■ Given entries ■
┄┄┄┄┄┄
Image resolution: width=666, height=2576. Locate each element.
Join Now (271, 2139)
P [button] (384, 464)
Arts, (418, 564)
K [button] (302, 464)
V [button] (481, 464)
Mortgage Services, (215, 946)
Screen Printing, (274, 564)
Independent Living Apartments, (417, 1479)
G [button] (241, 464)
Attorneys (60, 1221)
┄┄┄┄┄┄
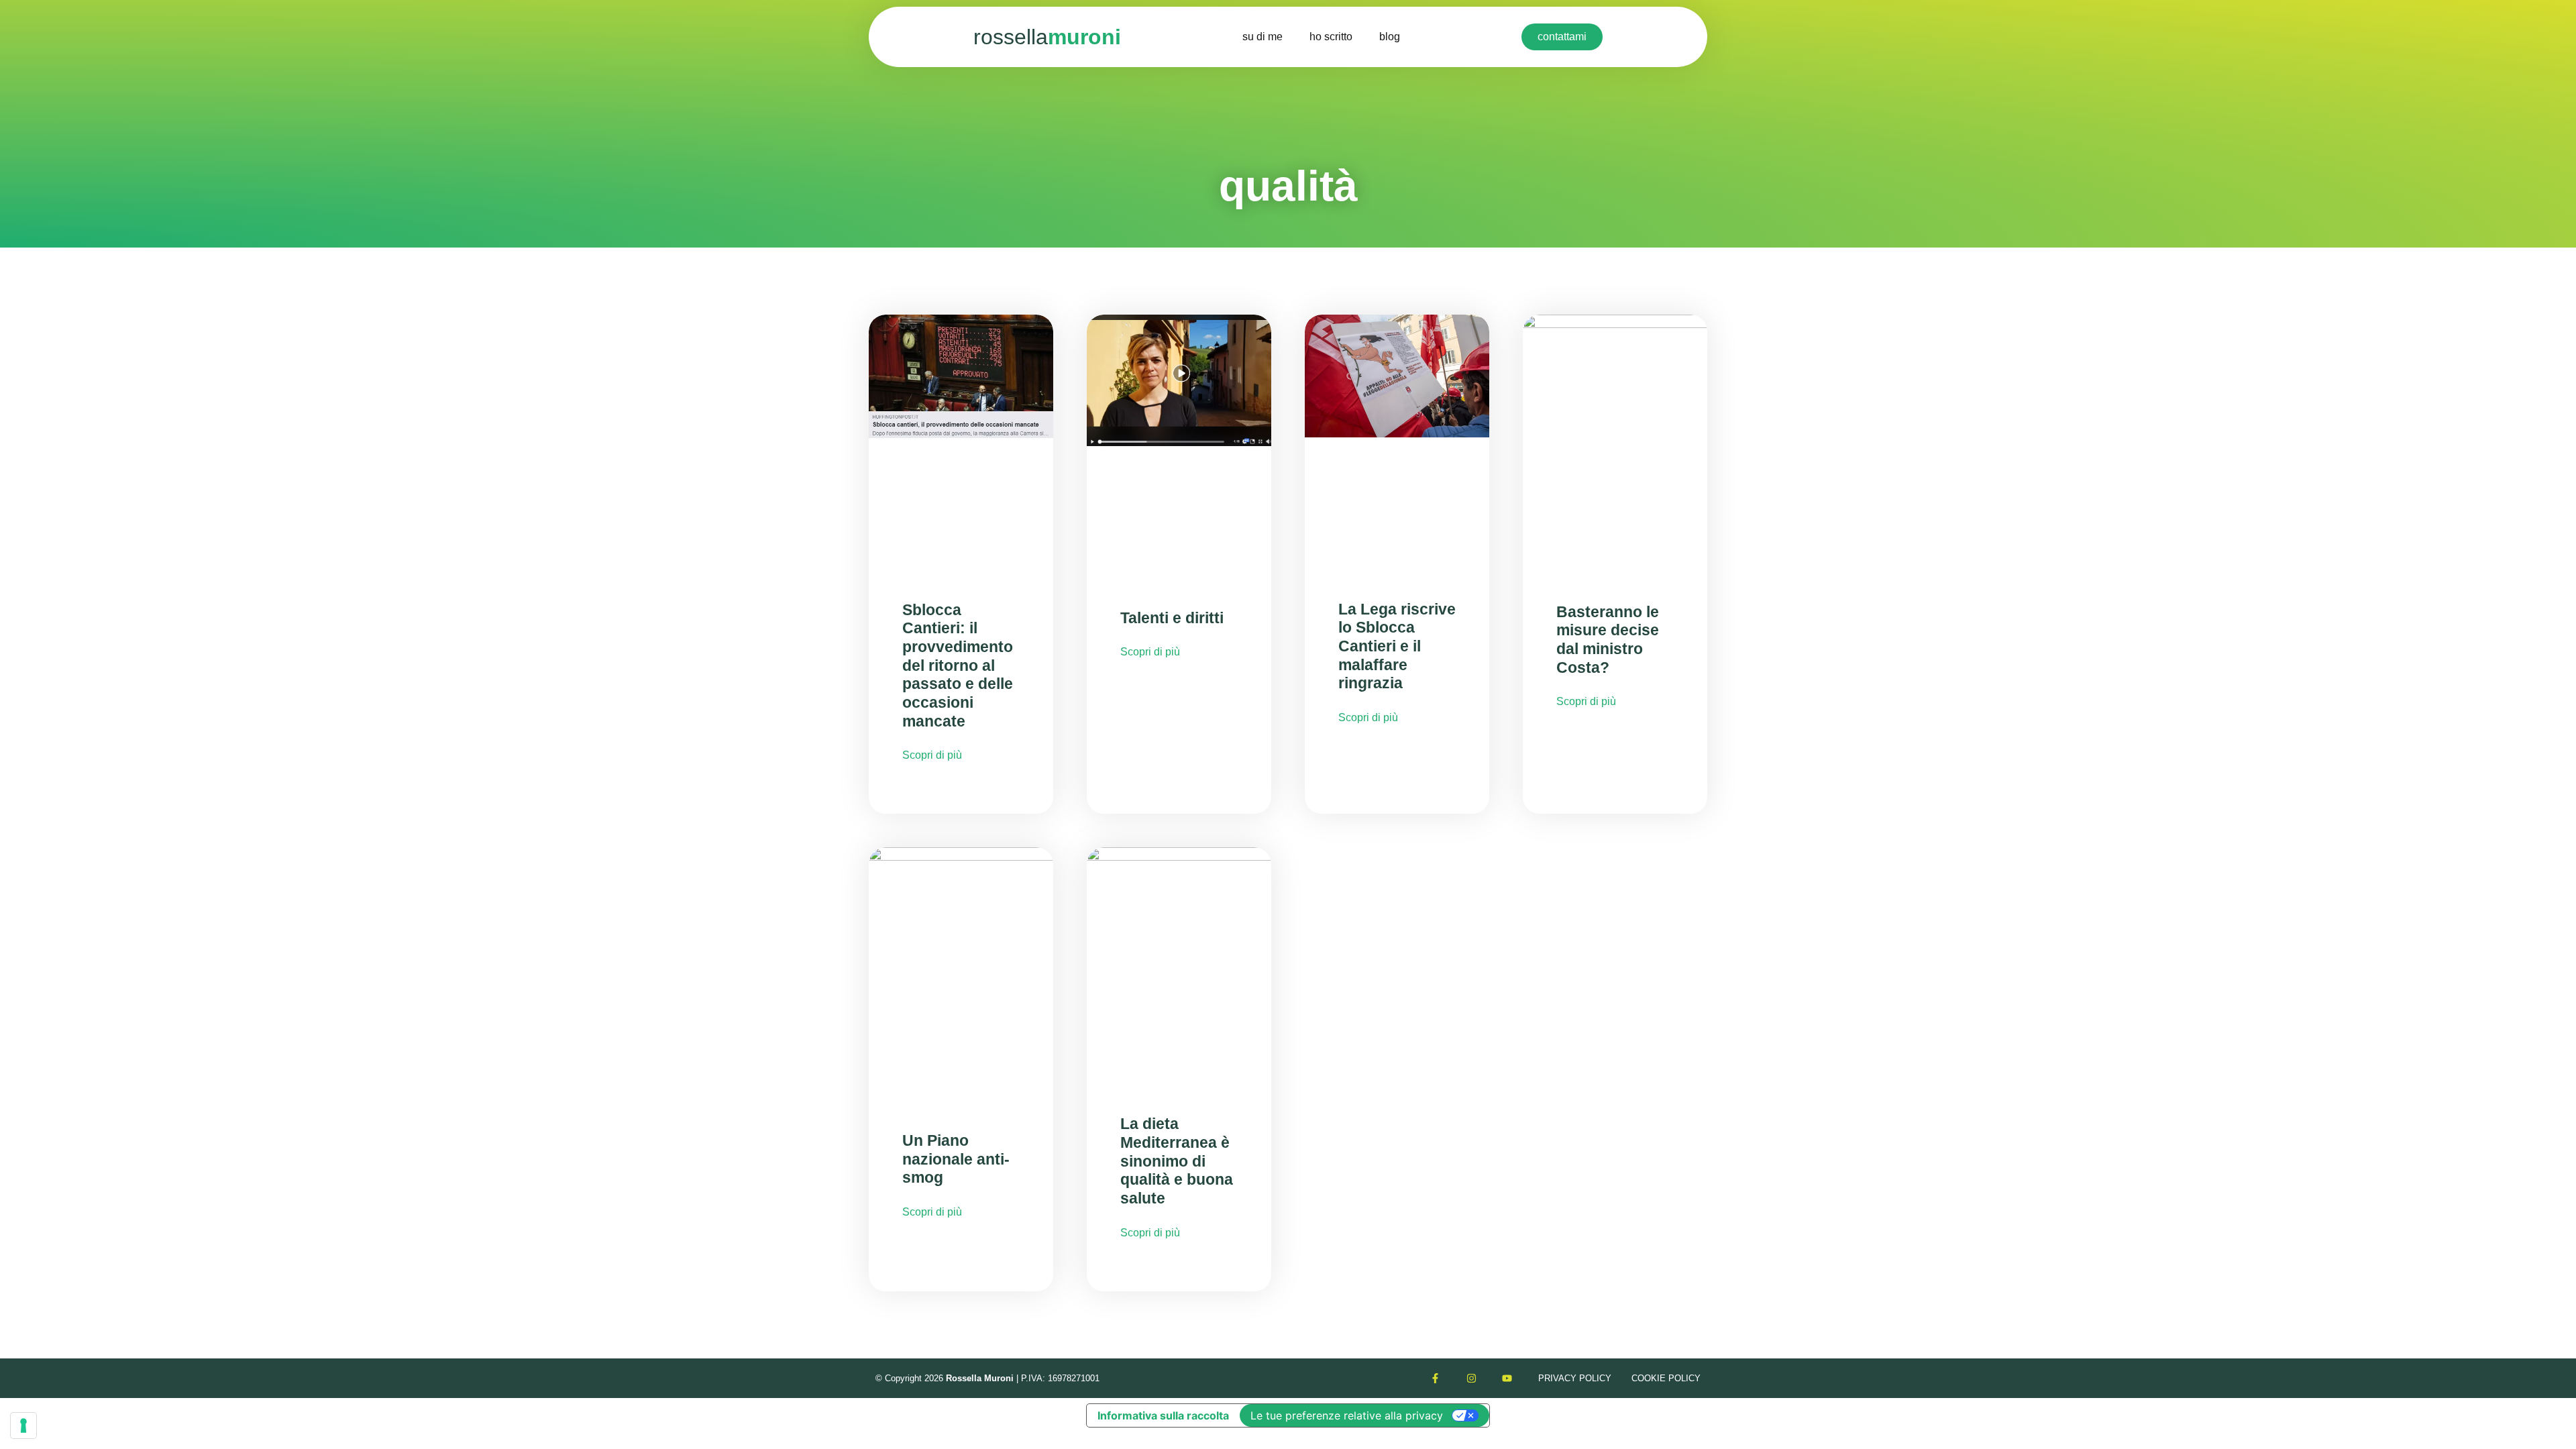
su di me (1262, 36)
┄┄┄┄┄┄
■ Exercise requirements ■
For the listing above, print only the lines starting at the line containing "Arts, (418, 564)" and ending at the line containing "Attorneys (60, 1221)", exactly, both included.

■ Response to the exercise ■
Arts, (418, 564)
K [button] (302, 464)
V [button] (481, 464)
Mortgage Services, (215, 946)
Screen Printing, (274, 564)
Independent Living Apartments, (417, 1479)
G [button] (241, 464)
Attorneys (60, 1221)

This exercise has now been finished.